My mother tells me to go to church and thank the Lord for another birthday. Mindful of my sensibilities, she reiterates I do NOT necessarily need to attend mass. I need only put my body within the church premises, perform the requisite rituals one need do in such an event; such as making the sign of the cross, kneeling, kissing or wiping with a kerchief of any one among the available figurines' hand. Upon careful observance of said rituals, any good Catholic may then pronounce I have done my religious duty as one who is celebrating another year of being alive.

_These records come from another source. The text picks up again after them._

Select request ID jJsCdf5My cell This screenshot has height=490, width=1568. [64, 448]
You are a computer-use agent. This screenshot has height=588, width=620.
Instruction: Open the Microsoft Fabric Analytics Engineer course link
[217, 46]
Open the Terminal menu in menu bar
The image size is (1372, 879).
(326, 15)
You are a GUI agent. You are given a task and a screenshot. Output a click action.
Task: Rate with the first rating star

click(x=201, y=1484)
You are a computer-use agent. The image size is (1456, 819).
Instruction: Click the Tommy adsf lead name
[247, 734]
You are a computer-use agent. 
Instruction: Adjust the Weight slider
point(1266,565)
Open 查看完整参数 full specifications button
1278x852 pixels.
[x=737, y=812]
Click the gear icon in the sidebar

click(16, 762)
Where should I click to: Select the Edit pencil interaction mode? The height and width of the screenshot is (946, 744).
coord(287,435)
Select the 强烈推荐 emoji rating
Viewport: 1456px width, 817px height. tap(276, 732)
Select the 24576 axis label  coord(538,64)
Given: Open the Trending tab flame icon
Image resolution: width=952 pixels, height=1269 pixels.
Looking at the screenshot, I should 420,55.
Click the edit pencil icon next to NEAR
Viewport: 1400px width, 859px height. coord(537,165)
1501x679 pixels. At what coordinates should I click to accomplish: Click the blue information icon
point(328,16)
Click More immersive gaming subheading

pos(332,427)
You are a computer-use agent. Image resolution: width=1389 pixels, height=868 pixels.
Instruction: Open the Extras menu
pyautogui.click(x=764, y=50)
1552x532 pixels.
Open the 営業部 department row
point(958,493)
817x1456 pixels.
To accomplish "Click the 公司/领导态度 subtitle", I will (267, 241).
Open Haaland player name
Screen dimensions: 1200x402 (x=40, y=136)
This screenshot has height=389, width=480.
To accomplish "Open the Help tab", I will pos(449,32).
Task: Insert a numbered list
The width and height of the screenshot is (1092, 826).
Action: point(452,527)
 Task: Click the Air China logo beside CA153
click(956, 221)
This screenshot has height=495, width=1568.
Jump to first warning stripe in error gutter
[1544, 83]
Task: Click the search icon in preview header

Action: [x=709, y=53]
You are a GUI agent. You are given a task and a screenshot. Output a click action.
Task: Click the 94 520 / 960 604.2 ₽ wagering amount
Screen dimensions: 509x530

My boyfriend calls and pretty much reiterates what my mother has said. Go to church and thank God for another birthday. What does this business of church-going on birthdays really mean anyway? That I should be thankful that God tolerates my living on earth? And that he or she or it has been gracious enough to make sure I do not number among the millions of other beings who have no food to eat, no shelter under which to lay, no job that generates enough to provide the aforementioned basic needs? Should I be properly thankful then that this almighty power consents that I need not steal, murder or commit other inhumane acts in order that I might live? That his or her or its beacon of blessing and endless love is shining expressly on myself, the chosen child? Whew. Such pressure indeed to do my birthday duty and go to Church.
What an ingrate I would be indeed to waste such gifts given me, most important of which is that I am still in a relatively well-preserved state of being ALIVE whereas many more are in varying states of sub-human existence. I shall do what is expected of me then, and humble myself upon the altar of such a gracious, if selective, provider.